I have long known something about myself, which is that I am not comfortable with comfortable.  It seems that as soon as things start ‘chugging along’, a strange restlessness stirs inside me and I feel the need to stir things up.  It may just be in the smallest possible way…….a new hobby……a stimulating challenge at work……new friends.  Just something to feel like I’m evolving, changing or somehow transitioning.

It may be that I’m just one of those beings who is never quite satisfied with things the way they are.  Or perhaps I am happiest in a state of flux.  Whatever it is, when I recognised and embraced this aspect of myself a few years ago, I found my life became just that little bit easier.

My current transition is health based, a change in the interest of wellness.  A change I should have made a long time ago and yet, never thought I could until now.  More on that soon but I will say that I really am quite chuffed with myself so far.


And this salad?  Well, I like to think of it as a transition between summer and winter.  An autumn salad, if you will.  Light enough for summer but served warm as a side dish to winter comfort food, it ticks many a box and is healthful to boot.  A little smokey, a tad sweet and with the kick of citrus, yet subtle enough to play co-star to a main meal.  It is inspired by a recipe in that gorgeous book Plenty, by Yotam Ottolenghi, which I have finally managed to get my eager little paws on.

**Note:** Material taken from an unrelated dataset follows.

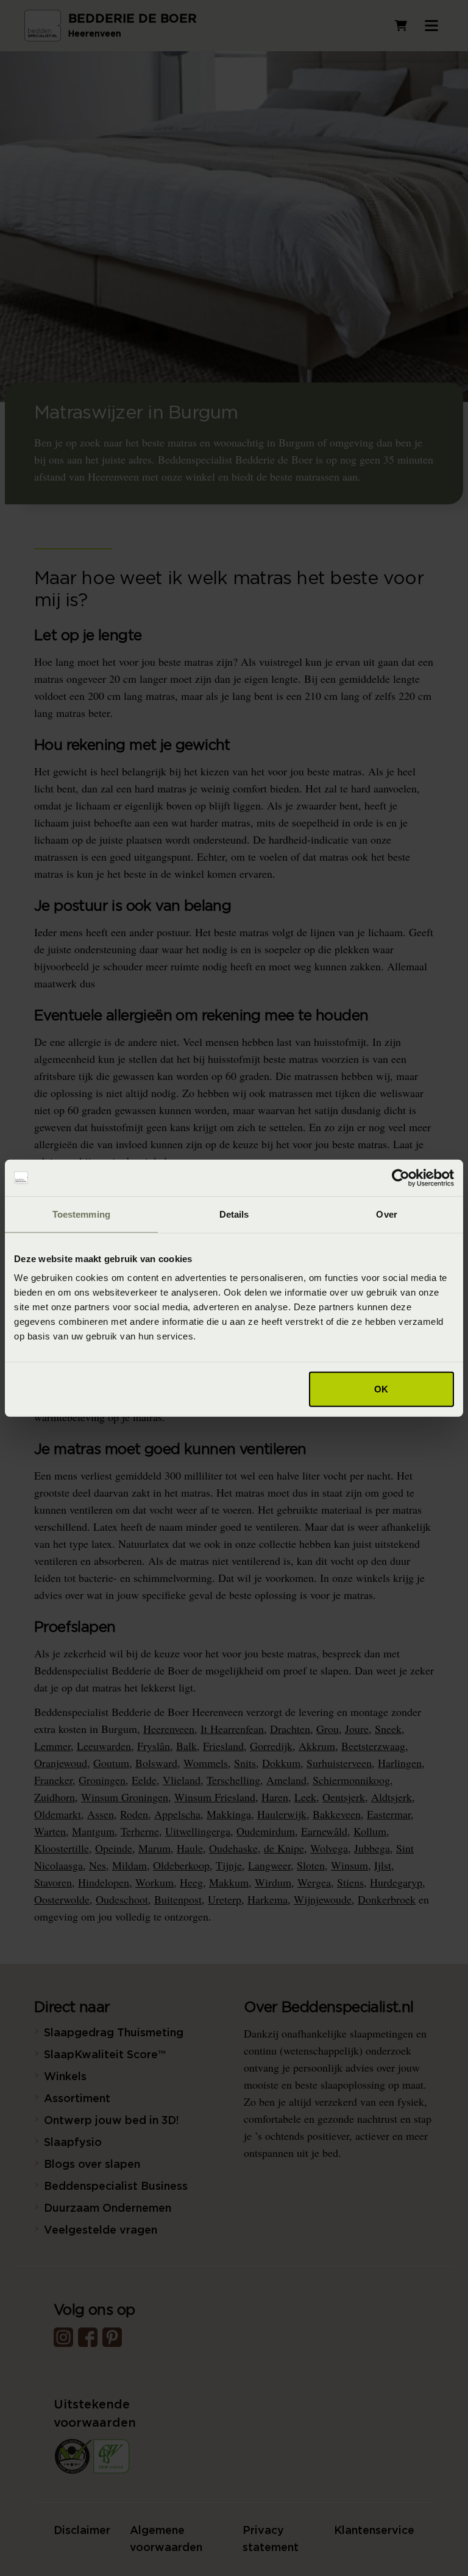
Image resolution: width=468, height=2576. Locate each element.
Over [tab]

Zucchini, Carrot and Fennel salad

Inspired by a Yotam Ottolenghi recipe.


4 Zucchinis, sliced diagonally into 5mm slices
Olive Oil
1 large carrot, shaved using a peeler
1/2 bulb fennel, shaved or thinly sliced
40g feta
2 tbsp pine nuts
Small handful flat-leaf parsely, leaves torn
A few fennel fronds

For the Dressing:

1 tbsp lemon juice
1 tbsp orange juice
1/2 tsp salt
1/2 tsp walnut oil or olive oil


Heat a frypan (preferably a griddle pan) and drizzle a little oil onto it.  When the oil is hot, fry the zucchini slices on a medium heat until par-cooked and slightly caramelised.  You may have to fry the zucchini in 2 batches.  Place all the salad ingredients except for the pine nuts, fennel fronds and feta in a bowl.

In the same frypan, toast the pine nuts until they are nicely browned- careful as they burn quickly!

Ina small bowl, mix together the orange juice, lemon juice and salt until the salt is dissolved as much as possible.  Add the walnut oil and stir.  Drizzle the dressing over the salad and toss gently.

Top with pine nuts, crumbled feta and fennel fronds just before serving.


Toasted hazelnuts would also work beautifully in this instead of pine nuts.